WHAT YOU ARE ASKED TO DO
Output the items from the line containing "Open the DeX start menu" through the line containing "Looking at the screenshot, I should (798, 41).", both included, as a numbered list with blank lines left out.
--- PROVIDED DATA ---
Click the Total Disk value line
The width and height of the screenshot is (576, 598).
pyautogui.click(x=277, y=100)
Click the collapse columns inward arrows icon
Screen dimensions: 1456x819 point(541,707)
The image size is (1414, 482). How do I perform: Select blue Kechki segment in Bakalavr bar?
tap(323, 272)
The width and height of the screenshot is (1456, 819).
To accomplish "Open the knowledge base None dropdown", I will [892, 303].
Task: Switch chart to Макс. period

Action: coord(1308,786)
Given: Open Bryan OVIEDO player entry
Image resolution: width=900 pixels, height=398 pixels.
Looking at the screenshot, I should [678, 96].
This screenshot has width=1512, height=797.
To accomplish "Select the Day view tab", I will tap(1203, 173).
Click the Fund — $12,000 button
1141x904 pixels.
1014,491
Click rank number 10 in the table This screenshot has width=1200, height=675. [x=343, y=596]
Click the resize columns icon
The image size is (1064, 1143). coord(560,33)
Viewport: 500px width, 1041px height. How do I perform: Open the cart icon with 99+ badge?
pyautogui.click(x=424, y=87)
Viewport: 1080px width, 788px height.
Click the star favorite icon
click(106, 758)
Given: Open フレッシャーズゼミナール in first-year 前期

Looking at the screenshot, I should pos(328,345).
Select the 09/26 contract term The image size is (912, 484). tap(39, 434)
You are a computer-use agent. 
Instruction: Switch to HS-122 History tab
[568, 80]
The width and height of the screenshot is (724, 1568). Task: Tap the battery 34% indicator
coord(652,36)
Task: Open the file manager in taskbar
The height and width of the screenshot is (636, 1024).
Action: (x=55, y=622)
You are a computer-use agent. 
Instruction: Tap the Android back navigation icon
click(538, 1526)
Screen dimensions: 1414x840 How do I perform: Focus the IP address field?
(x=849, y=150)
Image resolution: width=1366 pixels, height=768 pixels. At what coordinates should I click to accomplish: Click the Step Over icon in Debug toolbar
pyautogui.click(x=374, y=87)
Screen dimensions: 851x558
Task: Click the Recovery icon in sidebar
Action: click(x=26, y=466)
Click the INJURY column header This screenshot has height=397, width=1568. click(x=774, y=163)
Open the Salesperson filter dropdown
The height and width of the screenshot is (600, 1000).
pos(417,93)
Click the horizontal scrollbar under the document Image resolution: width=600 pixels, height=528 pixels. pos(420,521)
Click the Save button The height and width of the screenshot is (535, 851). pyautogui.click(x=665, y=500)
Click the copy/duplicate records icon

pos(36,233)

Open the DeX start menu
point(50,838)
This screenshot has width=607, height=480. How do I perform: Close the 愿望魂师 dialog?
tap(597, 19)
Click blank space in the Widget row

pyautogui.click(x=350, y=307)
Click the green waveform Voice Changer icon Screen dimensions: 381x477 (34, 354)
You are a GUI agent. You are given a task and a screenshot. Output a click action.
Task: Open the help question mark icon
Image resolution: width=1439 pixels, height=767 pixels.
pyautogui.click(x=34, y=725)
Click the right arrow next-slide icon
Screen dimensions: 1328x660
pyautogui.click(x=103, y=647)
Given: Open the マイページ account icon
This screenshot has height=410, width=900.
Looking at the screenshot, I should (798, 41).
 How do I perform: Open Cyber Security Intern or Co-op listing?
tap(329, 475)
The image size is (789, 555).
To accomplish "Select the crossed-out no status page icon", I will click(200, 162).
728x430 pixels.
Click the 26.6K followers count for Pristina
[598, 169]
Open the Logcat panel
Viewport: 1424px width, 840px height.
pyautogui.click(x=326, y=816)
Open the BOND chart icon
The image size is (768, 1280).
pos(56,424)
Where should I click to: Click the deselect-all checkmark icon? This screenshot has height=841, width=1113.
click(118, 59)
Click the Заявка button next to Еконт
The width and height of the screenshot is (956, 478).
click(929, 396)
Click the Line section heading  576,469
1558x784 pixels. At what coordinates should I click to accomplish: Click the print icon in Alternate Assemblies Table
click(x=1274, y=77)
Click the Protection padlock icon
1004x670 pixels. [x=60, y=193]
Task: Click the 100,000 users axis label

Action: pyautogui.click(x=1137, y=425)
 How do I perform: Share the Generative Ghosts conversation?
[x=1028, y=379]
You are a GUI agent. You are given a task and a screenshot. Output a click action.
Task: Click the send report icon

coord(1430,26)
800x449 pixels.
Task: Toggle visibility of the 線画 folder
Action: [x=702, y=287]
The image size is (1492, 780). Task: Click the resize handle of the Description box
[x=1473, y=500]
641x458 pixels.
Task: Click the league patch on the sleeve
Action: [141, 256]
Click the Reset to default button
---
ANSWER
1. Open the DeX start menu
2. point(50,838)
3. This screenshot has width=607, height=480. How do I perform: Close the 愿望魂师 dialog?
4. tap(597, 19)
5. Click blank space in the Widget row
6. pyautogui.click(x=350, y=307)
7. Click the green waveform Voice Changer icon Screen dimensions: 381x477 (34, 354)
8. You are a GUI agent. You are given a task and a screenshot. Output a click action.
9. Task: Open the help question mark icon
10. Image resolution: width=1439 pixels, height=767 pixels.
11. pyautogui.click(x=34, y=725)
12. Click the right arrow next-slide icon
13. Screen dimensions: 1328x660
14. pyautogui.click(x=103, y=647)
15. Given: Open the マイページ account icon
16. This screenshot has height=410, width=900.
17. Looking at the screenshot, I should (798, 41).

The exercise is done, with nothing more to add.